One-Step Forward and Backtrack: Overcoming Zig-Zagging in Loss-Aware Quantization Training
Lianbo Ma, Yuee Zhou, Jianlun Ma, Guo Yu, Qing Li
TL;DR
This work identifies a zig-zagging-like instability arising from gradient quantization errors in loss-aware quantization (LAQ) and shows it can severely slow convergence, especially at extremely low bitwidth. It then proposes BLAQ, a two-stage, one-step forward and backtrack framework that uses a forward trial gradient to guide the current step and a backtracking update that blends trial and current gradients to stabilize updates.
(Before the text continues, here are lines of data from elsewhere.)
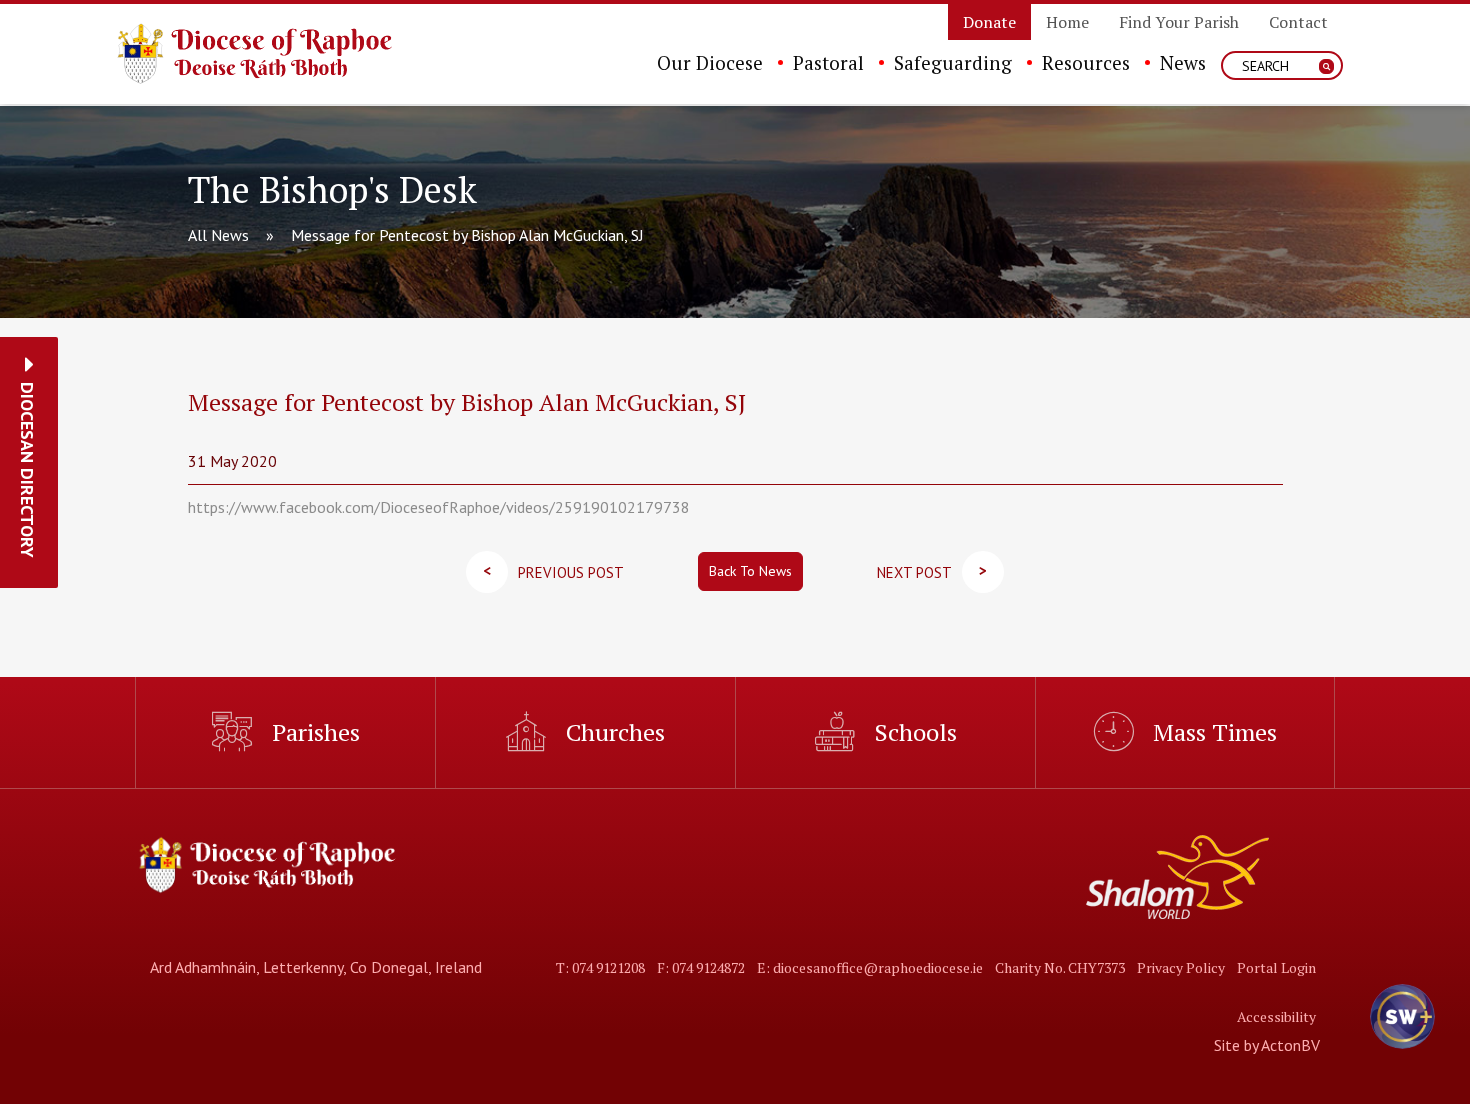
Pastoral (828, 62)
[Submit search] (1326, 66)
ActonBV (1290, 1045)
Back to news (750, 571)
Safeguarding (953, 62)
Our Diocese (710, 62)
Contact (1298, 22)
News (1183, 62)
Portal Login (1276, 967)
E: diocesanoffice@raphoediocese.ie (870, 967)
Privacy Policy (1181, 967)
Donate (989, 22)
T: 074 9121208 (600, 967)
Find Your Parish (1179, 22)
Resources (1086, 62)
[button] (27, 470)
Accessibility (1276, 1016)
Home (1067, 22)
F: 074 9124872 (701, 967)
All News (218, 235)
The authors provide convergence analysis under standard convex assumptions and demonstrate through extensive experiments on CIFAR10, MNIST, SVHN, and ImageNet that BLAQ achieves faster convergence and higher accuracy than LAQ and many baselines, particularly in 1-bit and 2-bit settings. The approach offers a robust, pruning-free path to effective ultra-low-bit quantization with practical implications for edge deployments of DNNs.
Abstract
Weight quantization is an effective technique to compress deep neural networks for their deployment on edge devices with limited resources. Traditional loss-aware quantization methods commonly use the quantized gradient to replace the full-precision gradient. However, we discover that the gradient error will lead to an unexpected zig-zagging-like issue in the gradient descent learning procedures, where the gradient directions rapidly oscillate or zig-zag, and such issue seriously slows down the model convergence. Accordingly, this paper proposes a one-step forward and backtrack way for loss-aware quantization to get more accurate and stable gradient direction to defy this issue. During the gradient descent learning, a one-step forward search is designed to find the trial gradient of the next-step, which is adopted to adjust the gradient of current step towards the direction of fast convergence. After that, we backtrack the current step to update the full-precision and quantized weights through the current-step gradient and the trial gradient. A series of theoretical analysis and experiments on benchmark deep models have demonstrated the effectiveness and competitiveness of the proposed method, and our method especially outperforms others on the convergence performance.